§ **Travail à faire**
Répondez aux questions suivantes à partir de l'extrait.
1. Combien de morts l'incendie de la nuit du lundi 29 au mardi 30 août a-t-il causés ?
2. À quelle adresse se trouvait l'immeuble situé dans la « ZAC Rive gauche » ?
3. Depuis quelle année les familles ouvrières passent-elles d'un logement de fortune à l'autre ?
-------- Extrait --------
Nouvel incendie et même scénario, dans la nuit de lundi 29 à mardi 30 août, qui a fait sept morts dans un autre immeuble vétuste de la capitale, lui aussi habité par des familles d'origine africaine.
La faute à «pas de chance»? Non, la faute à la criminelle incurie de l'État. Les habitants des deux immeubles étaient acculés depuis des années à subir des conditions d'habitation du XIXe siècle.
Les immeubles devenus brasiers avaient des planchers branlants et par endroits largement troués. Des fils électriques pendouillaient. En cas de pluie, l'eau traversait les plafonds... Qui plus est, l'immeuble du boulevard Auriol vibrait parfois, sous l'ébranlement d'engins des chantiers voisins.
Car ce 20, Bd Vincent Auriol, était en plein dans la «ZAC Rive gauche», un immense périmètre livré depuis bientôt 20 ans aux démolisseurs puis bâtisseurs de la grande bibiothèque mais aussi de bureaux et logements de luxe. Quartier devenu riche et cher. Dans tout le secteur, il ne restait quasiment plus que deux blocs d'habitations anciennes. Les mômes jouant dans la rue au pied d'immeubles ultra-modernes de France Télécom, du ministère de l'économie ou autre grande banque, pas de doute que ça faisait tache!
Si cet immense chantier de rénovation prouve quelque chose, c'est que le fric ne manquait pas pour bâtir. Du moins bâtir du luxe et du prestige. Mais rien en revanche pour les familles ouvrières ballotées depuis 1992 d'un logement de fortune à l'autre, sur le même périmètre. Elles ont dû occuper d'abord un terrain SNCF. Après des mois de combat dans le cadre de divers collectifs, elles ont été successivement relogées un peu plus loin, dans un immeuble désaffecté, face à un ancien centre de tri postal. Puis certaines, dans l'immeuble devenu brasier. Une solution provisoire, qui dure depuis plus de 10 ans. À se demander si on ne serait pas confrontés à une affaire de promoteurs véreux qui financent des incendiaires pour faire déguerpir des locataires.
-------- Données --------
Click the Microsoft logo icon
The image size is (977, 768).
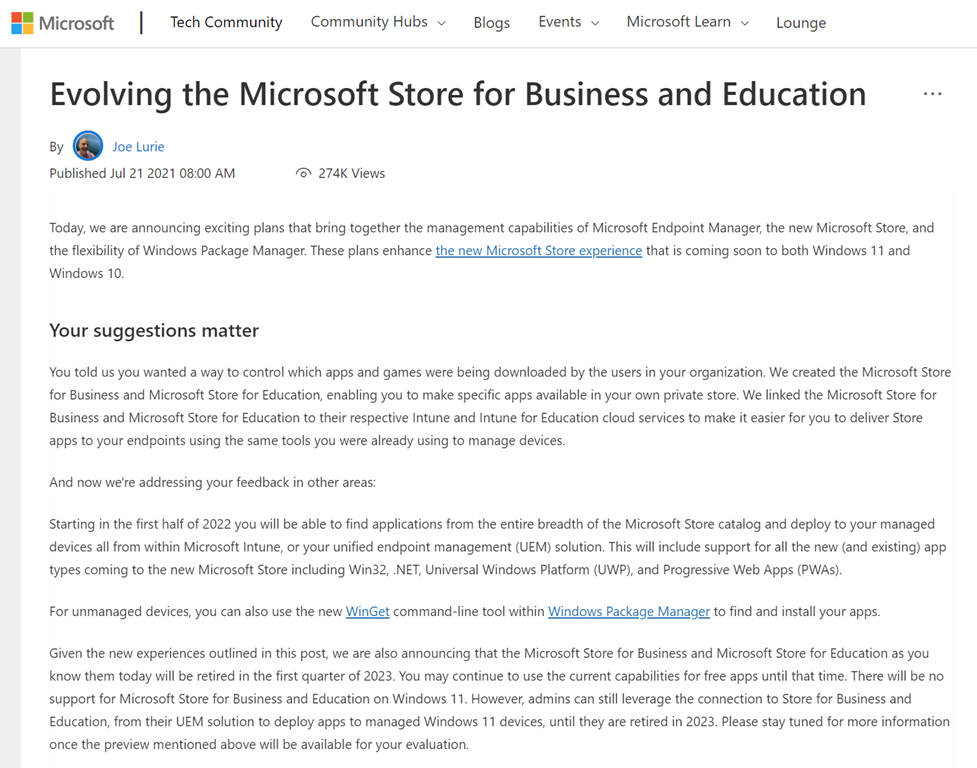(x=22, y=22)
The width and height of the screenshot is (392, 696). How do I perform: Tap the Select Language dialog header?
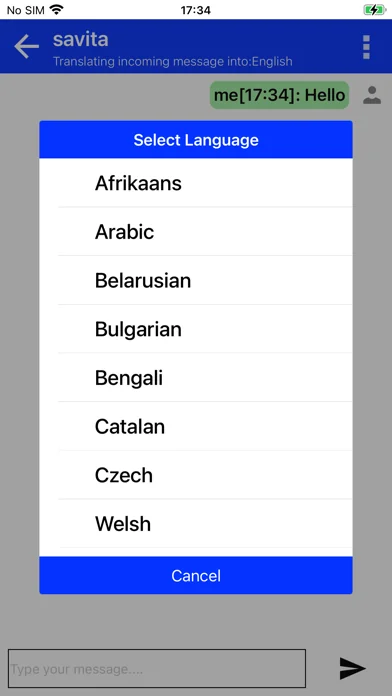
--------
§ **Corrigé**
1. Sept morts.
2. Au 20, boulevard Vincent Auriol.
3. Depuis 1992.